Most of all, if you’re going to bother at all, enjoy it. Don’t get diet, sugar free, low fat nonsense. Your body will figure it out in the end anyway. Have the cheesecake. Don’t worry, it won’t kill you.

How Cheap Can Two People Eat?

Times are tight. At least we think they are tight anyway. We are barraged on a daily basis with how bad the economy has become and how this is effecting us all daily. I really must say though, I have not felt that my life has been changed dramatically by the credit crisis. My credit has always been in crisis. Neither my husband or myself has ever held a high paying position, we have always made due with what we have. I think what we will all find is that we were ALL actually scraping by, but the abnormal availability of credit gave us the feeling like we were all doing well. Party’s over people. Time to get back to reality.
We have some big things to pay for this year, and if we’re not getting magic credit anymore, we better get some savings. I don’t have my nails done, I don’t have a shopping habit, and last time I checked, we drive an older model Toyota. Where can one cut back? Well, sadly, food and booze.
I love grocery shopping so I spend far too much on it. I also have a love of food “browsing”. I don’t usually find myself falling in love with a designer outfit, but I might think seriously about a $50 bottle of balsamic vinegar. I love eating out, and visiting my local take-aways is practically a cultural activity where I live. I dare not even look at our wine and food bill from last month. So I am cutting back and getting creative.
First things first, I’ll start with an inventory. It seems like I have a lot of food in the house. I have lentils, rice, tins of coconut milk, quinoi, frozen veg, and what seems like gallons of vegetable oil. Going veggie has helped in many ways already as the big ticket meats are off the shopping list. Looks like it’s curries for sure this week.
Booze is definitely off the shopping list as well. As much as I love a beer, it’s fattening and bad for my stomach, so it’s high time I cut it from our food bill.  What else do I buy that is nice but unnecessary?  Sparkling water, bagged lettuce, frozen pastry, designer chocolate, all sadly must go.  And as boring as it is, I must plan the meals for the week.  No food item will be bought without a specific time and place!  All food must conform to a schedule!

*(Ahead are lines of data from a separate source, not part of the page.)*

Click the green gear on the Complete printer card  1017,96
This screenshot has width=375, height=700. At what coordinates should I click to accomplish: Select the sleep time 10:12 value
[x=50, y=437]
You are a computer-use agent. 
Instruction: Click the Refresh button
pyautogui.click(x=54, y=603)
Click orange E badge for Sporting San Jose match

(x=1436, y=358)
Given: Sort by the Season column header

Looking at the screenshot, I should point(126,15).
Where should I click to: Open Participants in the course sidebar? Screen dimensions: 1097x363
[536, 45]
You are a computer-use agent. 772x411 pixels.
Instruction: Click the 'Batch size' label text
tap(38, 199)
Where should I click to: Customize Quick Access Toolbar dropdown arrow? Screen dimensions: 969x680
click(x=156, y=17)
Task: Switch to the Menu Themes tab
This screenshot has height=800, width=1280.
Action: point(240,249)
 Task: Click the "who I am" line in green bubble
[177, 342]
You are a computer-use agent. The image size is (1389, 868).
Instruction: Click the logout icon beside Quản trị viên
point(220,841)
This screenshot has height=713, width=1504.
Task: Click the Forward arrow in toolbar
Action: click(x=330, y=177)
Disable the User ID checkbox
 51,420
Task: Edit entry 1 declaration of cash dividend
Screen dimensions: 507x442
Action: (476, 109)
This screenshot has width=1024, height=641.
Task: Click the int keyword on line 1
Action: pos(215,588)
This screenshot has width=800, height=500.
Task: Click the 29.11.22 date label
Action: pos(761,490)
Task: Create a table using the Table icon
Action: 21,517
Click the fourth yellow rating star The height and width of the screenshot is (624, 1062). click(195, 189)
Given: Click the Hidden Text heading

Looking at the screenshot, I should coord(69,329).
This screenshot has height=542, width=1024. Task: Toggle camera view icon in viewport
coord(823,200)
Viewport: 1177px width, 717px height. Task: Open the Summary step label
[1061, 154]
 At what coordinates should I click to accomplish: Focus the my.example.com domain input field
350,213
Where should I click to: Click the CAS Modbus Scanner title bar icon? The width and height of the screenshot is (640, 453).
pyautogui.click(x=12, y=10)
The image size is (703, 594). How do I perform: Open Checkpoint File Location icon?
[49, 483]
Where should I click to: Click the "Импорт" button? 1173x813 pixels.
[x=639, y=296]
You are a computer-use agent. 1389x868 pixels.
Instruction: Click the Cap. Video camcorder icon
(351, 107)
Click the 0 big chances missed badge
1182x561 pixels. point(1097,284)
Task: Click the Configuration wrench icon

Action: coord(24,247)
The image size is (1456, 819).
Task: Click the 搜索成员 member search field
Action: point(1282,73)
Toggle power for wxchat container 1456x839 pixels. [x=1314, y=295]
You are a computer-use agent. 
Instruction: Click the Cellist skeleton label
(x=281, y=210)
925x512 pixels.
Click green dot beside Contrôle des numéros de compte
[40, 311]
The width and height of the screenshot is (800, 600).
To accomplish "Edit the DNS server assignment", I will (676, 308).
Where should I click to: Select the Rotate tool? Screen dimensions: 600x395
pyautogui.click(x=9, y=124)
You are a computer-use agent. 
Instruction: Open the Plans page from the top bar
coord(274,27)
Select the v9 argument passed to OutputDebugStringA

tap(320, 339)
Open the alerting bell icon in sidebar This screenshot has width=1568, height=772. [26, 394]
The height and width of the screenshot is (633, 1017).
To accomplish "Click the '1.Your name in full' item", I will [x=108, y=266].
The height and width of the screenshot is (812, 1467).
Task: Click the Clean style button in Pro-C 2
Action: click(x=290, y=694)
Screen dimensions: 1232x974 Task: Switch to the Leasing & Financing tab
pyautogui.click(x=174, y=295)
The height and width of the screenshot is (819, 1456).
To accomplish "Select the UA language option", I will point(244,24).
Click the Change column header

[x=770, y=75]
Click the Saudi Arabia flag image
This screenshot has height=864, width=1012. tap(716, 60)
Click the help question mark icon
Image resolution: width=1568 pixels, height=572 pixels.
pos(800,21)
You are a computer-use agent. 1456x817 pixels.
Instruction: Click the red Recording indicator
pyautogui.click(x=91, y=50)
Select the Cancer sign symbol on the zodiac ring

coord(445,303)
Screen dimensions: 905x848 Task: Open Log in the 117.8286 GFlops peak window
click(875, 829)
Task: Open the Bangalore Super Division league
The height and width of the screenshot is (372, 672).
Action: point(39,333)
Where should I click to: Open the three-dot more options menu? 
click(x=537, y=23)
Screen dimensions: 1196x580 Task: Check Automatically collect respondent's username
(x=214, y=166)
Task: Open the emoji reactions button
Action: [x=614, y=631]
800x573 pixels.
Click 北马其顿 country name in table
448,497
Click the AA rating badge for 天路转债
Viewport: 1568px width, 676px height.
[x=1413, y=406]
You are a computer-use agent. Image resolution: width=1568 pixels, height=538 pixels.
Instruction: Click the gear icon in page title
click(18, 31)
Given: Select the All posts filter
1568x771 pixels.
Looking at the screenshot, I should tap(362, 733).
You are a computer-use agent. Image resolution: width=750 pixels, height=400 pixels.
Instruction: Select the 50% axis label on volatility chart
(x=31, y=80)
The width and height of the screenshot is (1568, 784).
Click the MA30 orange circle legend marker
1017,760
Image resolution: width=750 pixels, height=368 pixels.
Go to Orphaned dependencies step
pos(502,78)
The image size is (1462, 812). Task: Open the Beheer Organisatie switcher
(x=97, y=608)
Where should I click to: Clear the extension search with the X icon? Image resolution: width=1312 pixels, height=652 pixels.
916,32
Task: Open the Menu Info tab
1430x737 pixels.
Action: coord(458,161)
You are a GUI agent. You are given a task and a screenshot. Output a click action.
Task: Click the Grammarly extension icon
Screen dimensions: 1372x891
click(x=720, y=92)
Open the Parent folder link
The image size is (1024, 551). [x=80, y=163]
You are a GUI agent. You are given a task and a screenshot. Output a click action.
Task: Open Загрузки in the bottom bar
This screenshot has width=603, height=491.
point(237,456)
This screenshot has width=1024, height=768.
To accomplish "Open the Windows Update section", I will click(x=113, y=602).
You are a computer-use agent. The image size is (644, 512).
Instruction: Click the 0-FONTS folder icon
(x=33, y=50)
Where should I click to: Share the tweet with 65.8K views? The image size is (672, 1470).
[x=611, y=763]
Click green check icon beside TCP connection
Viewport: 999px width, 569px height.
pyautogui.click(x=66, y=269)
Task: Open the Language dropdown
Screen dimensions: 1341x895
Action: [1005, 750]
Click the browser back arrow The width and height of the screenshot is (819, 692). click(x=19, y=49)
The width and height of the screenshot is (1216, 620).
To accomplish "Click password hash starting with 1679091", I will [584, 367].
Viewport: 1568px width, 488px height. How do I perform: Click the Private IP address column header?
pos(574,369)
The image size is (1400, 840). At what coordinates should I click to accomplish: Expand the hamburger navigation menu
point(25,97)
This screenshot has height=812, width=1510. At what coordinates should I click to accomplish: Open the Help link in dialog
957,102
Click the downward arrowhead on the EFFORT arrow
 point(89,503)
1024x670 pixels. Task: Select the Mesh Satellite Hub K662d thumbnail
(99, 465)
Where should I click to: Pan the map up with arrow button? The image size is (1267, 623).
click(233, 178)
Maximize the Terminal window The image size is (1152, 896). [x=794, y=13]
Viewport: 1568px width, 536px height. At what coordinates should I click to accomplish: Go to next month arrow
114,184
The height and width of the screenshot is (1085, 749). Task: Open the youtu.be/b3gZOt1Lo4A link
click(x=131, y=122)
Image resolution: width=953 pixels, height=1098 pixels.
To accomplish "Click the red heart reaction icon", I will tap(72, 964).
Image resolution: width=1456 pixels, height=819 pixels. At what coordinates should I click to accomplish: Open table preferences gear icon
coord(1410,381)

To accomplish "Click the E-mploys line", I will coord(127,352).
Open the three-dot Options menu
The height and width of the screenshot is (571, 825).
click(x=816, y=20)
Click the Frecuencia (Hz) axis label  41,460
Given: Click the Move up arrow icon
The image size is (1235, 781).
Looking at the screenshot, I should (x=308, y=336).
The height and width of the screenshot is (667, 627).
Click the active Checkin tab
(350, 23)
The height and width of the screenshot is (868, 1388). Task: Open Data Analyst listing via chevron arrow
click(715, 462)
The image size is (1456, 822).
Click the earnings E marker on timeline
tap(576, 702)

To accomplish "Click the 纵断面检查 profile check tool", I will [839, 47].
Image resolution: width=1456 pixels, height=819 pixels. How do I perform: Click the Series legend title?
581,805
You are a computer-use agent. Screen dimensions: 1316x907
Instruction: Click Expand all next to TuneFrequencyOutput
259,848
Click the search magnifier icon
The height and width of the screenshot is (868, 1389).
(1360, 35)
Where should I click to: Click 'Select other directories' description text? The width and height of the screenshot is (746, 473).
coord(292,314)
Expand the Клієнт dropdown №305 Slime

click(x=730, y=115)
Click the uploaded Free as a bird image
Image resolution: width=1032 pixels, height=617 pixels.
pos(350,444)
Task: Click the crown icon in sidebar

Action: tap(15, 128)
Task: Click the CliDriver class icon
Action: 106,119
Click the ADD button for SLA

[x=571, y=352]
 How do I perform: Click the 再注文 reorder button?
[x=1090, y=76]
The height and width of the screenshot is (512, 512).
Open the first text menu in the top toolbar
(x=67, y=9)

I did find a nice little meal plan on-line, I’ll just not make the meat based dishes.  What I find is that I can only really plan 5 meals per week anyway.  There are just some nights where there isn’t two of us to cook dinner for.  In that case the planning has to go to thinking through to the next days lunch.  Buying lunch out is notoriously expensive, because it seems so cheap at the time, and is so easy to do.  A $7.00 sandwich is not a big deal, but really that’s $150 a month, the equivalent of groceries for a week and a half.

So no excuses and buckle down ( I tell myself).  If I want to go on holidays or buy a house I had better dispose of chocolate milk and magazines.  Unless there is a REALLY good sale on at Cookworks.